#### [Extracted records]
== == ==
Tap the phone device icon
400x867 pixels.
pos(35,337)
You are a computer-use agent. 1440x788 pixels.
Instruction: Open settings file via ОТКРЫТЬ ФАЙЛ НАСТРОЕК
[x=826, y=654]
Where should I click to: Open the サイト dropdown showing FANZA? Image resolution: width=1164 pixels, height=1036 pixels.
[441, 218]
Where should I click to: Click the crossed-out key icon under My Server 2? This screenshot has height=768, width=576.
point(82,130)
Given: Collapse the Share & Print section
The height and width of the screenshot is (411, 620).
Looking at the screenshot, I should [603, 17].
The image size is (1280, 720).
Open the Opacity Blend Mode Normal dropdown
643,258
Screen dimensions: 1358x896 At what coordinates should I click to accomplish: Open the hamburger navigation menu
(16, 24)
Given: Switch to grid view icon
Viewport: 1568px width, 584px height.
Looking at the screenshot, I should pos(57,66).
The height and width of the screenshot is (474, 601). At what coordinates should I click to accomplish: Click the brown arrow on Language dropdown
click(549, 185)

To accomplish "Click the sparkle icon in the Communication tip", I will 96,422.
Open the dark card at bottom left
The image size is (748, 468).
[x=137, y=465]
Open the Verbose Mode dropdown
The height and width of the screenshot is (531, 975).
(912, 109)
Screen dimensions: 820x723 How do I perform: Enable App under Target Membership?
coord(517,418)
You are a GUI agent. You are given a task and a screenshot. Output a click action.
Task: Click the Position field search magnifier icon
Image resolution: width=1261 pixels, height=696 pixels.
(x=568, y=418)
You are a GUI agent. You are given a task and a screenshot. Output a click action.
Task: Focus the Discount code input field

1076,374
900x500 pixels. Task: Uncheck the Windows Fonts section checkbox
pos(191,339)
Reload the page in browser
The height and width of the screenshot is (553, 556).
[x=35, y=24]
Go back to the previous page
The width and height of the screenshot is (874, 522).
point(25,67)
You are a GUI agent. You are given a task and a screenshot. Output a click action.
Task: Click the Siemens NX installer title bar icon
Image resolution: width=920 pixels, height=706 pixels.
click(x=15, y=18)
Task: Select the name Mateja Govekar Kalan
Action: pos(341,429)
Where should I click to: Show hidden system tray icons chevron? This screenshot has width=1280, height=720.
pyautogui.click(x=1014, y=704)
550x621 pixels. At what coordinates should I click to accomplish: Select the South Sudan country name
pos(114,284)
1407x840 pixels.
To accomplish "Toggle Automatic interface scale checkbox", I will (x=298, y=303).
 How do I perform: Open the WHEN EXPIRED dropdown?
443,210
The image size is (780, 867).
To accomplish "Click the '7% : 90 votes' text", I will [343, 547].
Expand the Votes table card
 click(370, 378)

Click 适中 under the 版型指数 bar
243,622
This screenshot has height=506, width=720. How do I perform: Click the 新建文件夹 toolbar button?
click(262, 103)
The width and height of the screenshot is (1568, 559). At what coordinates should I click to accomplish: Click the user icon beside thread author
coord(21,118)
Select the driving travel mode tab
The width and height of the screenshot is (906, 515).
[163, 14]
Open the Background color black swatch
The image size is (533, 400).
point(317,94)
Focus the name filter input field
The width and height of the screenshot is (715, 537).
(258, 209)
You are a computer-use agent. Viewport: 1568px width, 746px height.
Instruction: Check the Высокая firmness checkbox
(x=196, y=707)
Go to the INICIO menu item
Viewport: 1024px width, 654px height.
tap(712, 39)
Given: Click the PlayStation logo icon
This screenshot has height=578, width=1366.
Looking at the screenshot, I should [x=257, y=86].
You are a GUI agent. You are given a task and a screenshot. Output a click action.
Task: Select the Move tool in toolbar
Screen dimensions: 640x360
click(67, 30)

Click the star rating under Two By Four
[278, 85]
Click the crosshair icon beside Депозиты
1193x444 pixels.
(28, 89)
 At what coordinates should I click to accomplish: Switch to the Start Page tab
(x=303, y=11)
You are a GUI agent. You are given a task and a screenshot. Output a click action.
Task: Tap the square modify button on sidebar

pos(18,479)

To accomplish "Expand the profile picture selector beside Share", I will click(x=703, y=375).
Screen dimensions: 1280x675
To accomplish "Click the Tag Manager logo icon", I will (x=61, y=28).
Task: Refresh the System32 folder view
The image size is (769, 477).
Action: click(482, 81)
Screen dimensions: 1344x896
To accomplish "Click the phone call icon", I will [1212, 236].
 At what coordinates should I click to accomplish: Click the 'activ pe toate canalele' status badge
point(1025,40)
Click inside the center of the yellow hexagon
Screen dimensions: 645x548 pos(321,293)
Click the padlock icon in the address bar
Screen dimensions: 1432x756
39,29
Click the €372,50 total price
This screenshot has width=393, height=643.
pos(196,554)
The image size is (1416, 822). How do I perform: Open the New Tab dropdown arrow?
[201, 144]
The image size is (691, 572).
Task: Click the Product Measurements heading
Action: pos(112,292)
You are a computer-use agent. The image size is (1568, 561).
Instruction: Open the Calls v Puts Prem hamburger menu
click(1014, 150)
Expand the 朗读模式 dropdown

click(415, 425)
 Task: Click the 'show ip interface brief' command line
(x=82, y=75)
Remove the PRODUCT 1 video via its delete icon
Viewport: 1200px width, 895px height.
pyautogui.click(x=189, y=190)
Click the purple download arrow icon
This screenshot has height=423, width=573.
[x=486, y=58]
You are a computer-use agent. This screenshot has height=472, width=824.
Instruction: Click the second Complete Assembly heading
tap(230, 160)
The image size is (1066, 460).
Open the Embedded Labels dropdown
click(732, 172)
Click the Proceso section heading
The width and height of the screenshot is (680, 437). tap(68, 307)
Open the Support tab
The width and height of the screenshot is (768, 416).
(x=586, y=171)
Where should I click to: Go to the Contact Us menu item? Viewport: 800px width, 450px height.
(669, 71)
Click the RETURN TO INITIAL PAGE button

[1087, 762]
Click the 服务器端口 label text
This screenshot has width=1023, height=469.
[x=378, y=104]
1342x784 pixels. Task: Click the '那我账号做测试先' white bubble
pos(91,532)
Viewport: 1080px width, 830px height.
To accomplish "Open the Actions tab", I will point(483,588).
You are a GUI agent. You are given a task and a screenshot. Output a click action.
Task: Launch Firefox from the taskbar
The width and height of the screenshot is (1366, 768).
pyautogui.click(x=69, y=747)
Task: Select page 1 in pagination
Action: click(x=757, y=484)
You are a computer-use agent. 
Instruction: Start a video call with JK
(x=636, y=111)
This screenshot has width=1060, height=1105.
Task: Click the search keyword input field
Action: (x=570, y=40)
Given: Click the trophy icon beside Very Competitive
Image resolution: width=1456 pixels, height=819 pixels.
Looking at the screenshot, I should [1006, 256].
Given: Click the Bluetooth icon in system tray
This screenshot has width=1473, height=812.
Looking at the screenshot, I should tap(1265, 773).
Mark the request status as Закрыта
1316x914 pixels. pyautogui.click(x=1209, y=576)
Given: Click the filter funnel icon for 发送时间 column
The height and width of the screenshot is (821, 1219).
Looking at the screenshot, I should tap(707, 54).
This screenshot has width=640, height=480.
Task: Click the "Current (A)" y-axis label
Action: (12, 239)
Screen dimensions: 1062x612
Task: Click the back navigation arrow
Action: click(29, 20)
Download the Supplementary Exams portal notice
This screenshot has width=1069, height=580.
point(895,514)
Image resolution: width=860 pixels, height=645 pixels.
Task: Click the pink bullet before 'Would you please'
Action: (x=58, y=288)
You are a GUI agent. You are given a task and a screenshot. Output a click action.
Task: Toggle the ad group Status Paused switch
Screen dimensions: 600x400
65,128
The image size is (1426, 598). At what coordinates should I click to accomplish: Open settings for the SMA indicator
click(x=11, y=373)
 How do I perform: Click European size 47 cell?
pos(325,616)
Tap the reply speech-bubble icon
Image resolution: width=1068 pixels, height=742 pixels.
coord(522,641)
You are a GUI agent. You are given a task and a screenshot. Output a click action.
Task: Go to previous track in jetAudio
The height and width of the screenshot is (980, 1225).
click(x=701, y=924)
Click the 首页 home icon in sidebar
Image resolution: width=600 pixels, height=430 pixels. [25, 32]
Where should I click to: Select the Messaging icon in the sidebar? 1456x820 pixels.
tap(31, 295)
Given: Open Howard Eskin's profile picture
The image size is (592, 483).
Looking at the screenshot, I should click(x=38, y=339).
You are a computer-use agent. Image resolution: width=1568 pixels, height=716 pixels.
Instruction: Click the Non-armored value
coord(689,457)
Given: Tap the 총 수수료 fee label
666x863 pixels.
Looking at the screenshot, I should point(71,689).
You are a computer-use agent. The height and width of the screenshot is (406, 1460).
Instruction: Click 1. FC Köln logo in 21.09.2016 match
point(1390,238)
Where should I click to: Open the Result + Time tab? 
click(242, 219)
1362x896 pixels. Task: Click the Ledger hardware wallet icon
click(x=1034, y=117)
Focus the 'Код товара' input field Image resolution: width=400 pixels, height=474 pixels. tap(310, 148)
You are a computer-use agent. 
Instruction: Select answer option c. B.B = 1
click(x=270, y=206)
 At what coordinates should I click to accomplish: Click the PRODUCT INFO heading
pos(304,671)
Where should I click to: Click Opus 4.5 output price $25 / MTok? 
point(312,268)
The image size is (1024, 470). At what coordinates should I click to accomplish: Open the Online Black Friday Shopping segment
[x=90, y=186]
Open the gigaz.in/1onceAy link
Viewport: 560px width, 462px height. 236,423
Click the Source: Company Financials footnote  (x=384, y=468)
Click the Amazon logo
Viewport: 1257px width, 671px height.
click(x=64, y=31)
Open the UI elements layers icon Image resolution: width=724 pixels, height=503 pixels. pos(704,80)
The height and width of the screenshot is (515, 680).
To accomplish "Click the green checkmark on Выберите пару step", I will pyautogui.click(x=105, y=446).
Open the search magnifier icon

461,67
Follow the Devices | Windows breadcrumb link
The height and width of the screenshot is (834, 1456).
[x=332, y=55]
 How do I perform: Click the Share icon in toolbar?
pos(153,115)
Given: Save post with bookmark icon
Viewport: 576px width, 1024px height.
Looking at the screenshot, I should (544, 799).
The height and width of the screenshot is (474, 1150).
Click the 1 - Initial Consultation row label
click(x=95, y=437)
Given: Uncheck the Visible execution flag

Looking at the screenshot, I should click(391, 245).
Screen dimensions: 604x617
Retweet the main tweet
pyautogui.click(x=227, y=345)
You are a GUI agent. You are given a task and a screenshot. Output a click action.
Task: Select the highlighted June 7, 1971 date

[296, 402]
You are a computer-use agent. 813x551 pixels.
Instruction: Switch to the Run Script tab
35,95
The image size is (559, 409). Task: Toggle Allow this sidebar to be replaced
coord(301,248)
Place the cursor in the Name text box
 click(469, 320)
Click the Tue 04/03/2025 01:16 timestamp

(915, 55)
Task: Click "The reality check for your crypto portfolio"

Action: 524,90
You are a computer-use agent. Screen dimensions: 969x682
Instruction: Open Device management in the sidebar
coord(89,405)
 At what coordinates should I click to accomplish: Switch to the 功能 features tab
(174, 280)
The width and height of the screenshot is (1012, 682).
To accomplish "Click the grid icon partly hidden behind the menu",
== == ==
#### [Try it]
Quote the data above from the line containing "Viewport: 1568px width, 584px height." to the line containing "Task: Click the Siemens", inclusive, and stop.

#### [Answer to the exercise]
Viewport: 1568px width, 584px height.
Looking at the screenshot, I should pos(57,66).
The height and width of the screenshot is (474, 601). At what coordinates should I click to accomplish: Click the brown arrow on Language dropdown
click(549, 185)

To accomplish "Click the sparkle icon in the Communication tip", I will 96,422.
Open the dark card at bottom left
The image size is (748, 468).
[x=137, y=465]
Open the Verbose Mode dropdown
The height and width of the screenshot is (531, 975).
(912, 109)
Screen dimensions: 820x723 How do I perform: Enable App under Target Membership?
coord(517,418)
You are a GUI agent. You are given a task and a screenshot. Output a click action.
Task: Click the Position field search magnifier icon
Image resolution: width=1261 pixels, height=696 pixels.
(x=568, y=418)
You are a GUI agent. You are given a task and a screenshot. Output a click action.
Task: Focus the Discount code input field

1076,374
900x500 pixels. Task: Uncheck the Windows Fonts section checkbox
pos(191,339)
Reload the page in browser
The height and width of the screenshot is (553, 556).
[x=35, y=24]
Go back to the previous page
The width and height of the screenshot is (874, 522).
point(25,67)
You are a GUI agent. You are given a task and a screenshot. Output a click action.
Task: Click the Siemens NX installer title bar icon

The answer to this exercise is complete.